How sectarian hooligans are killing off Scots far-right Scotish Defence League

Sectarianism lies behind the failure of the far-right Scottish Defence League to garner any public support in Scotland, its critics have claimed.
Opponents of the anti-Islam group said that it was finished north of the border and cited religious bigotry as one of the main factors behind its failure.
With the organisation apparently in meltdown, the Sunday Herald can reveal the group has only 25 members. Less than 100 SDL supporters attended a recent rally in Edinburgh where they were outnumbered by a coalition of more than 2,000 anti-fascists.
The rally was only the second time they had protested north of the border, and the low turn-out was in stark contrast to the English Defence League, which attracted more than 1,500 people to its last event in Stoke

Amid allegations that some members were police informers, the SDL closed its Facebook page after the capital rally and directed supporters to a members-only website with strict instructions that anyone wishing to join must be known by at least two people in the SDL.

The SDL previously claimed it had 800 supporters but the new site lists only 25 members.

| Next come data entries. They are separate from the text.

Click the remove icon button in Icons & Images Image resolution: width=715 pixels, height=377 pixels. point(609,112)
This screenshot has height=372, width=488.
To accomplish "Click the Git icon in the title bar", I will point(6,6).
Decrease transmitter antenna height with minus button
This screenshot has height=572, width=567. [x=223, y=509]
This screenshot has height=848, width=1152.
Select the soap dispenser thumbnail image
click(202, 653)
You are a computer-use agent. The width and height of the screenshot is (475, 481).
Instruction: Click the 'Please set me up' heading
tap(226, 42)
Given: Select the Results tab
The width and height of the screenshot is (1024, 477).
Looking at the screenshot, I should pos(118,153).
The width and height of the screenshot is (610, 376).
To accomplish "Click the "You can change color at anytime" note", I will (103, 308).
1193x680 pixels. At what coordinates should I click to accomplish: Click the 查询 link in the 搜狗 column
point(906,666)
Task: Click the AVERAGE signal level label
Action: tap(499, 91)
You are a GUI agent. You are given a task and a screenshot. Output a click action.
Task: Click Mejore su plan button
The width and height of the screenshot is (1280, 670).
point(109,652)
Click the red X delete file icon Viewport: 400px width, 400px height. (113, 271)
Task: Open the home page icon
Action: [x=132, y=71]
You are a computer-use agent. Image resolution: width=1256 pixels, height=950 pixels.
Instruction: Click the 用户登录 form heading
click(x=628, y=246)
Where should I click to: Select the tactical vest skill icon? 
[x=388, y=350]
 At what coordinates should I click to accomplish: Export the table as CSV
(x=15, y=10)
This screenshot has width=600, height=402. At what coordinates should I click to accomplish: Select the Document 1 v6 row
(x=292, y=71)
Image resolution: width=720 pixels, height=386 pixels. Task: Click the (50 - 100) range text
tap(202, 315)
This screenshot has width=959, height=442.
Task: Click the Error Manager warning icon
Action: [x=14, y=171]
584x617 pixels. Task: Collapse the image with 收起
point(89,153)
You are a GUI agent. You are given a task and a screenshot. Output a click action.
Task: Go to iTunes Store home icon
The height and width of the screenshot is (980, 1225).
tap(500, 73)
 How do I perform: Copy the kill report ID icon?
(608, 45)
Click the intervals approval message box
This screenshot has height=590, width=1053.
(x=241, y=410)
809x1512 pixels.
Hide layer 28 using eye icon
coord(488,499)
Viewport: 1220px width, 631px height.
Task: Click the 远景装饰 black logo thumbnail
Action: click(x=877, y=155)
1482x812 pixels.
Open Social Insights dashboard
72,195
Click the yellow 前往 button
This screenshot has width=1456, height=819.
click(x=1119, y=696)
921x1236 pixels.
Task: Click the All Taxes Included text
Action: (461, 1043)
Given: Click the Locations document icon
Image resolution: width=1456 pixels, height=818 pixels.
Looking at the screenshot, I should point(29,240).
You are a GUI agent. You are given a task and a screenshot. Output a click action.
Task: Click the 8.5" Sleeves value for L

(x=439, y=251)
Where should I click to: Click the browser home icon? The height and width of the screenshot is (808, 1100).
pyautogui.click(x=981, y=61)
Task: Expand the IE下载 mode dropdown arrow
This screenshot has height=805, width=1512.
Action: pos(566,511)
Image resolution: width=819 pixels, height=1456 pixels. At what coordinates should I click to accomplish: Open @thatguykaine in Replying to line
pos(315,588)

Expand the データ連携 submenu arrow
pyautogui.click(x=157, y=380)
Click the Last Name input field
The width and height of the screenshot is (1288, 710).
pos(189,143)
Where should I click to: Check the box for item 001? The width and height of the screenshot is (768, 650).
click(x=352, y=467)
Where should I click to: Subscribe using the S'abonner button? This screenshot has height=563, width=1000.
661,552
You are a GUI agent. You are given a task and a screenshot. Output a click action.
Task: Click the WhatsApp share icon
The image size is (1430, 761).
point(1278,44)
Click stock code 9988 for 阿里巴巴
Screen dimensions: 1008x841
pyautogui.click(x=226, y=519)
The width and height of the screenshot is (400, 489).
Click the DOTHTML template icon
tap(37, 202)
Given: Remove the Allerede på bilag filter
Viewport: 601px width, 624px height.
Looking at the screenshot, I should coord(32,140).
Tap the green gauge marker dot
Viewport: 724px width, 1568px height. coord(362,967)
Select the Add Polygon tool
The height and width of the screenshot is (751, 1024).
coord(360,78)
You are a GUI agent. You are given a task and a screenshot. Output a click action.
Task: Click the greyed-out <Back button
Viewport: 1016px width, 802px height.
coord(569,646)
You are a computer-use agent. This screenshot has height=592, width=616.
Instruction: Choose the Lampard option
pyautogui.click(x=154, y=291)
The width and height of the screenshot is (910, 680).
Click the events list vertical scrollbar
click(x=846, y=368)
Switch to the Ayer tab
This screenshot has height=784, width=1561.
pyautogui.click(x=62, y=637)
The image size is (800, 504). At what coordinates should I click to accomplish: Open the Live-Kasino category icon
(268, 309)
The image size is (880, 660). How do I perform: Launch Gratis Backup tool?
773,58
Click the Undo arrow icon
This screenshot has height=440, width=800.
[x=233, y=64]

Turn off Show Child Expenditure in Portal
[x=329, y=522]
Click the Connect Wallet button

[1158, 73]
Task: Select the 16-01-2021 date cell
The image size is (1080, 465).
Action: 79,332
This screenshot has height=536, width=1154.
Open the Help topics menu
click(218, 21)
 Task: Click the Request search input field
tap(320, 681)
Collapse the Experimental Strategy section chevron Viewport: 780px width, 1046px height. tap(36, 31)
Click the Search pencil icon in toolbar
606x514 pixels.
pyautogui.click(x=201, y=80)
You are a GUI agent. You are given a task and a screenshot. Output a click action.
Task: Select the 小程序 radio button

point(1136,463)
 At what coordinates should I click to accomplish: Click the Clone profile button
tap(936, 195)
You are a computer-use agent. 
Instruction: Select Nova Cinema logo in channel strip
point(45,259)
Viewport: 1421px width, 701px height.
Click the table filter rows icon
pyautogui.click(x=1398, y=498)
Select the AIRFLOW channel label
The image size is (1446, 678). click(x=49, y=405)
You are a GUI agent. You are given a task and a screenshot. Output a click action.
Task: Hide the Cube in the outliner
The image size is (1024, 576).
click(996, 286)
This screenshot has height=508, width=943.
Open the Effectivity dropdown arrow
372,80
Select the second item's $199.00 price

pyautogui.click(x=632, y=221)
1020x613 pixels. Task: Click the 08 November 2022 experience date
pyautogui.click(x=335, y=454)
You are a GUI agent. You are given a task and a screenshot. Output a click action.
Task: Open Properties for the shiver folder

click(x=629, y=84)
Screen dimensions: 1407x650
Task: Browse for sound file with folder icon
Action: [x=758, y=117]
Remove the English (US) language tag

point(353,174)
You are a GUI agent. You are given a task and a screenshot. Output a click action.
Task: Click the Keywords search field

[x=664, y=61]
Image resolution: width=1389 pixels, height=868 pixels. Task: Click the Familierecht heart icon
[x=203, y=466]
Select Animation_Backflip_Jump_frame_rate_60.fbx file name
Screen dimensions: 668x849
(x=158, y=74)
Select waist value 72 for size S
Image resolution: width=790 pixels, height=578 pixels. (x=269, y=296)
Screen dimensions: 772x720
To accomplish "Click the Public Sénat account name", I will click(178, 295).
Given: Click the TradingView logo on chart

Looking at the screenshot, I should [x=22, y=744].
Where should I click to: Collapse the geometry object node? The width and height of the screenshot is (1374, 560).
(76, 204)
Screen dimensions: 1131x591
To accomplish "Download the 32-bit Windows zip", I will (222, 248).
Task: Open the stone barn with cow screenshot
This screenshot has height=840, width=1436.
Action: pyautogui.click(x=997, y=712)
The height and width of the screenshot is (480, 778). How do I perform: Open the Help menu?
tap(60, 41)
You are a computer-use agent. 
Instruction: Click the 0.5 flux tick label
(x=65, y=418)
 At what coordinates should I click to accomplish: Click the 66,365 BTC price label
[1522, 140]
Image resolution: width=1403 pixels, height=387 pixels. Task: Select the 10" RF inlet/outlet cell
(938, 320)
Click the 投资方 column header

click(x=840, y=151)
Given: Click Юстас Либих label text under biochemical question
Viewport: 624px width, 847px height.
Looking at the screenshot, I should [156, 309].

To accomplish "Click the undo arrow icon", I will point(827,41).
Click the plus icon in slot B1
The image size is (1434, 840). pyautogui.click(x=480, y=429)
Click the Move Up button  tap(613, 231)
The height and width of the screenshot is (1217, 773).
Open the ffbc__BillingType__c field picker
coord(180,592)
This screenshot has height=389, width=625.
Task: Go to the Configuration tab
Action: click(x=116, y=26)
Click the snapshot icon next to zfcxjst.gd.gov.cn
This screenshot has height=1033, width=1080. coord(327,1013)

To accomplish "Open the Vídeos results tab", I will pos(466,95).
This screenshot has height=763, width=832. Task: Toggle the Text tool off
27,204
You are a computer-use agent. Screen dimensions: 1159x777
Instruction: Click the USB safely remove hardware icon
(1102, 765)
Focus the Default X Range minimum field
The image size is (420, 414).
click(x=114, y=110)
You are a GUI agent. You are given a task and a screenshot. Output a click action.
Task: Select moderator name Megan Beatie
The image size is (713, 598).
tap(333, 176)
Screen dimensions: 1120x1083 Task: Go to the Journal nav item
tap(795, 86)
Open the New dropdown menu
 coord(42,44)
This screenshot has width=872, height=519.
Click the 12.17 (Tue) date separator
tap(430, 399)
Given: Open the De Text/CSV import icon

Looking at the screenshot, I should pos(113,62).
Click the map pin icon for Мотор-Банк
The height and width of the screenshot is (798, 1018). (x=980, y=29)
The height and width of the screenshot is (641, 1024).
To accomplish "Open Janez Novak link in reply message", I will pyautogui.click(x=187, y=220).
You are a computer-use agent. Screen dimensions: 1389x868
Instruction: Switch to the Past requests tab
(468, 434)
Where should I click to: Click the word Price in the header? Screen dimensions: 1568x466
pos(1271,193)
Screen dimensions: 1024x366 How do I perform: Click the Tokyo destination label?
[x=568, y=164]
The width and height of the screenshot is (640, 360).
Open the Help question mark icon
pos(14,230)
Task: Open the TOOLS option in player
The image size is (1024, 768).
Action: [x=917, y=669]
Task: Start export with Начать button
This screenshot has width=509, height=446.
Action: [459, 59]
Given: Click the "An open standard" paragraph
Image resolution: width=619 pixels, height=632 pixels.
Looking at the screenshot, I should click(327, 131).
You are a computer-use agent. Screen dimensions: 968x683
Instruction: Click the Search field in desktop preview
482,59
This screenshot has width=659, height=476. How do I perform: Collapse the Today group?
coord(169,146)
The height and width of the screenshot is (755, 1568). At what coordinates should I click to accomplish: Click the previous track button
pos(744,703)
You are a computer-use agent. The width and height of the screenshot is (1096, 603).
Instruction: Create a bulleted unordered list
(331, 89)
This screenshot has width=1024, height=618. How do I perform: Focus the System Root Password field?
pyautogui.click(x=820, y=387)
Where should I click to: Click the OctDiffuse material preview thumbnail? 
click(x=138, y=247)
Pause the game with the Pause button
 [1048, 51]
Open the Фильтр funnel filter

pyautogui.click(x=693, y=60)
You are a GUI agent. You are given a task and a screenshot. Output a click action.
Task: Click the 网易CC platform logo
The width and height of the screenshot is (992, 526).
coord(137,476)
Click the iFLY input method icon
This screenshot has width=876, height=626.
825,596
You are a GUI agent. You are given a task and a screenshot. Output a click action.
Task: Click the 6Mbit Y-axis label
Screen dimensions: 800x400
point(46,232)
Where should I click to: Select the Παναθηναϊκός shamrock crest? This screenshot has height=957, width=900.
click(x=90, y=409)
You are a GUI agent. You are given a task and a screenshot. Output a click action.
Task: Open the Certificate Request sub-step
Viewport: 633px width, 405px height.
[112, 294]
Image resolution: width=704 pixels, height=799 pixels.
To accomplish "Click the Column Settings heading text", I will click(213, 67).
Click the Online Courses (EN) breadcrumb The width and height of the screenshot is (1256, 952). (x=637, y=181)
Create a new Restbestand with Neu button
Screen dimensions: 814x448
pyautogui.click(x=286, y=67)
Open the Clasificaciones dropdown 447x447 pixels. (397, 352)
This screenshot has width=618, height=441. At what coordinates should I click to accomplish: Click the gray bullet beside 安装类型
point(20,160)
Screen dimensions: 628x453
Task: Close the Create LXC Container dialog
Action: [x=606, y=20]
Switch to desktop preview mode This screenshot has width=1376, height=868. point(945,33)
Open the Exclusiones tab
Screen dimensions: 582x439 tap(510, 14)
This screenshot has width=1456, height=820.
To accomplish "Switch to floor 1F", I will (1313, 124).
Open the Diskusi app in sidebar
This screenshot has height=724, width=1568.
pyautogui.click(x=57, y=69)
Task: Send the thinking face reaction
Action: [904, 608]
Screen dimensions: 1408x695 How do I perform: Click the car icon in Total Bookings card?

One member called Mark1690 uses a picture of King William of Orange on a white horse while another uses the moniker God Save Our Queen. The site has a video of Enoch Powell giving his infamous Rivers of Blood speech in 1968.
In England, the core of the English Defence League is football hooligan firms who have called an unprecedented nationwide truce to support the movement, but in Scotland this collective agreement has failed to materialise.
The Sunday Herald has learned that casuals who follow Hibernian and Celtic football clubs planned to attack the SDL in Edinburgh because it is made up mainly of protestant Rangers and Hearts football fans.

Members of the Capital City Service, a hooligan group that attaches itself to Hibernian, said Celtic fans had contacted them in advance of the SDL demo and asked to join together. “We were already making our own plans to ambush the SDL. The CCS would never support the SDL,” a CCS member said.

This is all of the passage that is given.